Open GoogleCodeExporter opened 9 years ago
Some interesting observations from the log:
a) CC.log: "Address already in use"
Indicates a port being occupied.
b) CC.log: Starts with the exception listed in (a). Starting message:"INFO:
Starting ClusterControllerService:"
not found
c) NC.log: java.lang.Exception: Node with this name already registered.
Indicates a previous successful attempt of registering the node.
Khurram: a few questions:
(1) Is this reproducible (I assume this is sporadic)?
(2) When creating a new instance, did we already have another MANAGIX_HOME set
on your machine that was used to launch an asterix instance before and it being
not shut down properly? Looking for information that helps explain "Address
already in use"
Original comment by RamanGro...@gmail.com
on 26 Nov 2014 at 4:35
If you take a closer look at the steps I listed to repro the problem, you will
see there are two attempts where I try to create an instance with the same
name, managix create -n inst1, the instance creation in my first attempt did
not succeed, and my second attempt to create the instance with same name as
before succeeded. Note that I do configure and validate instance b/n the two
create instance commands.
Here is the output from jps, which tells us there is only one CC and one NC
running. I did not kill any other CC/NC process before I tried to create the
instance.
khurram@khurram:~$ jps
3792 CCDriver
8147 Jps
3156 QuorumPeerMain
3908 NCDriver
To answer your question about it being reproducible, I am trying the same steps
now, we will know if the same problem shows up.
Original comment by khfaraaz82
on 26 Nov 2014 at 7:46
Khurram, I did notice that you issued two create instance commands.
However you did not share the output from the first attempt (that is the
attempt prior to you configuring Managix) . Please share with us the output.
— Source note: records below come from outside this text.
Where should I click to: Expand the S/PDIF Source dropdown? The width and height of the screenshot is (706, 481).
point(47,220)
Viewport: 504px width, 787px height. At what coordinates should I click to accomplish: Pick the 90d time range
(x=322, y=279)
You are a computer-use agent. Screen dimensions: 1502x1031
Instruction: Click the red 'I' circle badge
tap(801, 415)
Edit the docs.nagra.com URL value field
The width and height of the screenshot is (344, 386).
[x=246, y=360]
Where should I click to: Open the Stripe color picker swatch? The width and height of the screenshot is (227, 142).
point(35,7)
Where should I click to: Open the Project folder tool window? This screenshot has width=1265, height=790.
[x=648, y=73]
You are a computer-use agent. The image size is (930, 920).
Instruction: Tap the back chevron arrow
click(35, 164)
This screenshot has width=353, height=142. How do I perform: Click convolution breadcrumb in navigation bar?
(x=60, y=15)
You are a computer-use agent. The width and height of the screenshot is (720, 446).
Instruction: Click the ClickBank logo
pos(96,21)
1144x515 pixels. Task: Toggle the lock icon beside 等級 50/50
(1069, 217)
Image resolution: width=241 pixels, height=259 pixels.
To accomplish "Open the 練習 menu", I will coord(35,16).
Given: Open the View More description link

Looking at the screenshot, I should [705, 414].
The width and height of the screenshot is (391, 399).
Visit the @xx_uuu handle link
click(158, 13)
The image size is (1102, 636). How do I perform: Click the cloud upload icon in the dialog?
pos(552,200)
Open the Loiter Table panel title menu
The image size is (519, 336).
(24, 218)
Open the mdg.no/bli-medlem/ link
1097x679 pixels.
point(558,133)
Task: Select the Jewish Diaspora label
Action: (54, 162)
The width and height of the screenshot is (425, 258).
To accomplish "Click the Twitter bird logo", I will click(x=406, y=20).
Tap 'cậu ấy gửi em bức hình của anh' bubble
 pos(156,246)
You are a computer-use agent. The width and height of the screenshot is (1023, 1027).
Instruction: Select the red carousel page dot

"Here is the output from jps, which tells us there is only one CC and one NC
running. I did not kill any other CC/NC process before I tried to create the
instance."
Did you verify if there were any processes lurking around prior to your second
attempt?
"To answer your question about it being reproducible, I am trying the same
steps now, we will know if the same problem shows up."
By same steps, do you mean making two attempts to create an instance?
Original comment by RamanGro...@gmail.com
on 26 Nov 2014 at 7:51
I did stop instance and delete instance, and tried to recreate the instance
with the same name as before. After stop+delete, I see the correct message,
Asterix instance by name inst1 already exists. So what could have caused the
NPE that we saw in my first attempt ? (Like you said this appears to be
sporadic, but is there a way to handle this scenario, so we avoid seeing the
NPE ?)
khurram@khurram:~/uci/asterixdb$ export
MANAGIX_HOME="/home/khurram/uci/asterixdb/asterix-installer/target/asterix-insta
ller-0.8.7-SNAPSHOT-binary-assembly"
khurram@khurram:~/uci/asterixdb$ export PATH=$PATH:$MANAGIX_HOME/bin
khurram@khurram:~/uci/asterixdb$ export
JAVA_HOME="/usr/lib/jvm/java-7-openjdk-amd64"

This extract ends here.